Copy out the data below word for word, leaving out the pictures.
========================
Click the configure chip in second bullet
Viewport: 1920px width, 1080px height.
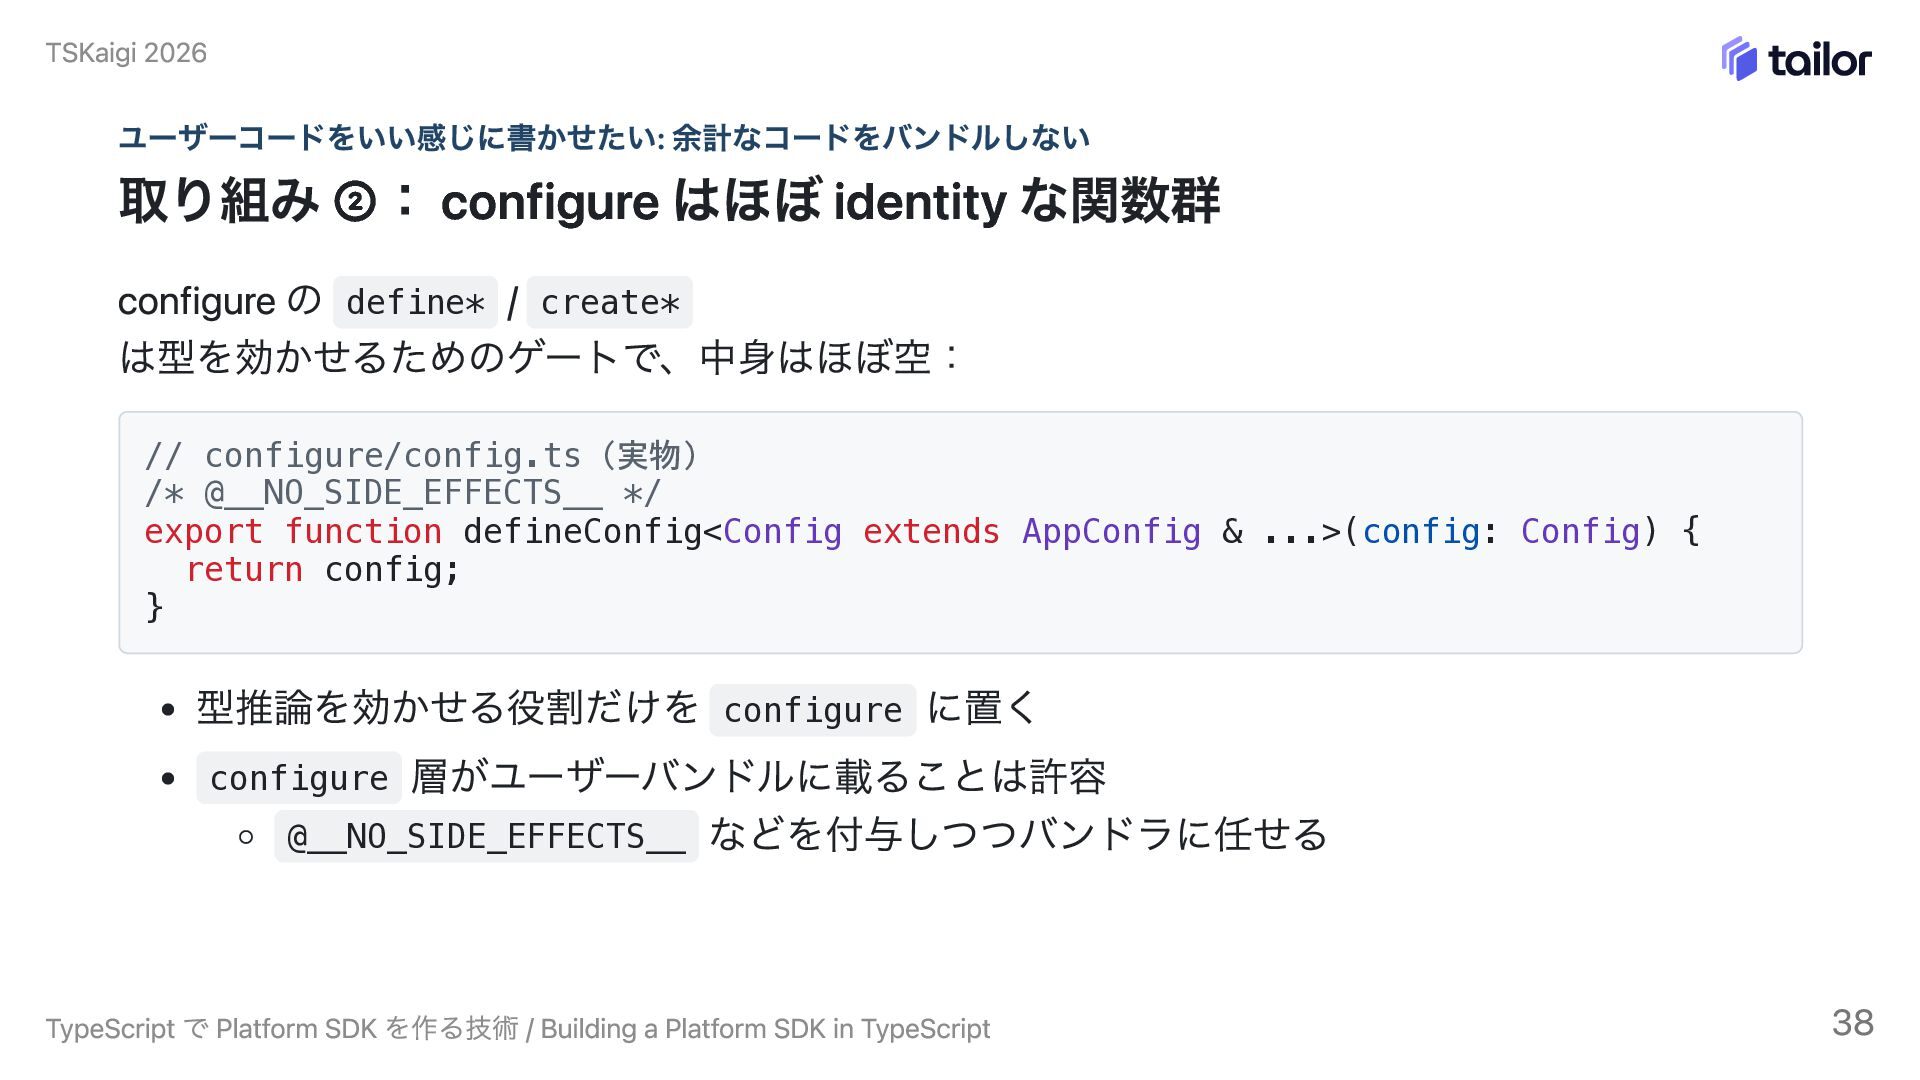[299, 778]

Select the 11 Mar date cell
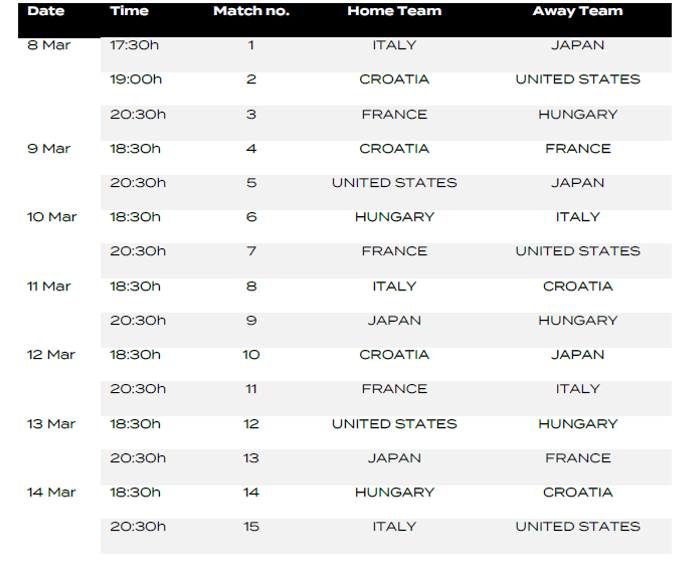(x=49, y=286)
========================
ANSWER FOR THIS EXERCISE:
Click the configure chip in second bullet
Viewport: 1920px width, 1080px height.
[299, 778]

Select the 11 Mar date cell
(x=49, y=286)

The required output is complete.